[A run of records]
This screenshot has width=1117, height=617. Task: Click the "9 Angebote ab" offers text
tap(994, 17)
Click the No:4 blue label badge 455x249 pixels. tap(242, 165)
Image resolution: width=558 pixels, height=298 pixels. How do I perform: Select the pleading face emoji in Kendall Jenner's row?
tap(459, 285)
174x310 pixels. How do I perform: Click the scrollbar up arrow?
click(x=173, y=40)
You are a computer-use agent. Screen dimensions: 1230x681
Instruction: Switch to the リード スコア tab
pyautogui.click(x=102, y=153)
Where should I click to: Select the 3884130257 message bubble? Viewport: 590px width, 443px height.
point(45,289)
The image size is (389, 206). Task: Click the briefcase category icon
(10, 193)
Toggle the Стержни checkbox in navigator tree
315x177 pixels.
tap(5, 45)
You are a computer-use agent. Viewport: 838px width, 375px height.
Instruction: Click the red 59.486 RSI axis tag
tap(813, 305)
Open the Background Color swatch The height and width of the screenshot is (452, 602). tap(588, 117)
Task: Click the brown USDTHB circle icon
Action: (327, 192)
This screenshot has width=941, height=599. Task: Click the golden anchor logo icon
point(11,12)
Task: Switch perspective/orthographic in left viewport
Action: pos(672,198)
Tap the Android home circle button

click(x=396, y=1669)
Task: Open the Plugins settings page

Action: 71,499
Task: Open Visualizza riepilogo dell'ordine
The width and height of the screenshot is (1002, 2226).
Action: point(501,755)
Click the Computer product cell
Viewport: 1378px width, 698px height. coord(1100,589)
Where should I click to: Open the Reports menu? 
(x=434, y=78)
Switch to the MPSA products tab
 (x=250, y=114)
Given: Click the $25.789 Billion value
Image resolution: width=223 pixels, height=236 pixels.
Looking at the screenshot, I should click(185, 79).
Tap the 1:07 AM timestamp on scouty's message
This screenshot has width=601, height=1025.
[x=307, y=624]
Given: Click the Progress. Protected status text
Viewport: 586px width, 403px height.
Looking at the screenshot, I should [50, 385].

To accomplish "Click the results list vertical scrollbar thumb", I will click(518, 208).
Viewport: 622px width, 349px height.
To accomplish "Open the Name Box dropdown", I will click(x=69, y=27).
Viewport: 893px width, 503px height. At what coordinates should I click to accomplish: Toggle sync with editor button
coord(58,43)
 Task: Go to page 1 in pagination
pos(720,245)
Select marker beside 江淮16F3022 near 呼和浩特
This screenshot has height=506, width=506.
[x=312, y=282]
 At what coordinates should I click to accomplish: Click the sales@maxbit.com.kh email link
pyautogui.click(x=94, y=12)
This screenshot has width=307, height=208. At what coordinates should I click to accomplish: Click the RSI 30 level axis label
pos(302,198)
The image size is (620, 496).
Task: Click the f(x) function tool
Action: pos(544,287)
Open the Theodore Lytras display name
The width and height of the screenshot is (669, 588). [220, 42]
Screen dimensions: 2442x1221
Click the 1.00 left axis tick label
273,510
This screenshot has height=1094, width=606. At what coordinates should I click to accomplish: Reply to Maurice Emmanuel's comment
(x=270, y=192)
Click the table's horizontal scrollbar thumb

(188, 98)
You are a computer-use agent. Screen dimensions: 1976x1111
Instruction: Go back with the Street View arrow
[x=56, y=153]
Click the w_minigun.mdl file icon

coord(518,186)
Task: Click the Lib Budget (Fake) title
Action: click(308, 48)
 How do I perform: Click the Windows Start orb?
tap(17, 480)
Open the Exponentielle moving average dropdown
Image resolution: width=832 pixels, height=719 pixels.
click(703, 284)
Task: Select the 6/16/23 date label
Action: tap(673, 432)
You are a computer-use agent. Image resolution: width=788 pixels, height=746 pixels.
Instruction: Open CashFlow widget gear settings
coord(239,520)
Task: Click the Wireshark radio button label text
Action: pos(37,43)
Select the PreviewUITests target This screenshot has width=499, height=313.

→ **The request**: Reproduce every item above without changing anything.

→ **Exercise solution**:
This screenshot has width=1117, height=617. Task: Click the "9 Angebote ab" offers text
tap(994, 17)
Click the No:4 blue label badge 455x249 pixels. tap(242, 165)
Image resolution: width=558 pixels, height=298 pixels. How do I perform: Select the pleading face emoji in Kendall Jenner's row?
tap(459, 285)
174x310 pixels. How do I perform: Click the scrollbar up arrow?
click(x=173, y=40)
You are a computer-use agent. Screen dimensions: 1230x681
Instruction: Switch to the リード スコア tab
pyautogui.click(x=102, y=153)
Where should I click to: Select the 3884130257 message bubble? Viewport: 590px width, 443px height.
point(45,289)
The image size is (389, 206). Task: Click the briefcase category icon
(10, 193)
Toggle the Стержни checkbox in navigator tree
315x177 pixels.
tap(5, 45)
You are a computer-use agent. Viewport: 838px width, 375px height.
Instruction: Click the red 59.486 RSI axis tag
tap(813, 305)
Open the Background Color swatch The height and width of the screenshot is (452, 602). tap(588, 117)
Task: Click the brown USDTHB circle icon
Action: (327, 192)
This screenshot has width=941, height=599. Task: Click the golden anchor logo icon
point(11,12)
Task: Switch perspective/orthographic in left viewport
Action: pos(672,198)
Tap the Android home circle button

click(x=396, y=1669)
Task: Open the Plugins settings page

Action: 71,499
Task: Open Visualizza riepilogo dell'ordine
The width and height of the screenshot is (1002, 2226).
Action: point(501,755)
Click the Computer product cell
Viewport: 1378px width, 698px height. coord(1100,589)
Where should I click to: Open the Reports menu? 
(x=434, y=78)
Switch to the MPSA products tab
 (x=250, y=114)
Given: Click the $25.789 Billion value
Image resolution: width=223 pixels, height=236 pixels.
Looking at the screenshot, I should click(185, 79).
Tap the 1:07 AM timestamp on scouty's message
This screenshot has width=601, height=1025.
[x=307, y=624]
Given: Click the Progress. Protected status text
Viewport: 586px width, 403px height.
Looking at the screenshot, I should [50, 385].

To accomplish "Click the results list vertical scrollbar thumb", I will click(518, 208).
Viewport: 622px width, 349px height.
To accomplish "Open the Name Box dropdown", I will click(x=69, y=27).
Viewport: 893px width, 503px height. At what coordinates should I click to accomplish: Toggle sync with editor button
coord(58,43)
 Task: Go to page 1 in pagination
pos(720,245)
Select marker beside 江淮16F3022 near 呼和浩特
This screenshot has height=506, width=506.
[x=312, y=282]
 At what coordinates should I click to accomplish: Click the sales@maxbit.com.kh email link
pyautogui.click(x=94, y=12)
This screenshot has width=307, height=208. At what coordinates should I click to accomplish: Click the RSI 30 level axis label
pos(302,198)
The image size is (620, 496).
Task: Click the f(x) function tool
Action: pos(544,287)
Open the Theodore Lytras display name
The width and height of the screenshot is (669, 588). [220, 42]
Screen dimensions: 2442x1221
Click the 1.00 left axis tick label
273,510
This screenshot has height=1094, width=606. At what coordinates should I click to accomplish: Reply to Maurice Emmanuel's comment
(x=270, y=192)
Click the table's horizontal scrollbar thumb

(188, 98)
You are a computer-use agent. Screen dimensions: 1976x1111
Instruction: Go back with the Street View arrow
[x=56, y=153]
Click the w_minigun.mdl file icon

coord(518,186)
Task: Click the Lib Budget (Fake) title
Action: click(308, 48)
 How do I perform: Click the Windows Start orb?
tap(17, 480)
Open the Exponentielle moving average dropdown
Image resolution: width=832 pixels, height=719 pixels.
click(703, 284)
Task: Select the 6/16/23 date label
Action: tap(673, 432)
You are a computer-use agent. Image resolution: width=788 pixels, height=746 pixels.
Instruction: Open CashFlow widget gear settings
coord(239,520)
Task: Click the Wireshark radio button label text
Action: pos(37,43)
Select the PreviewUITests target This screenshot has width=499, height=313.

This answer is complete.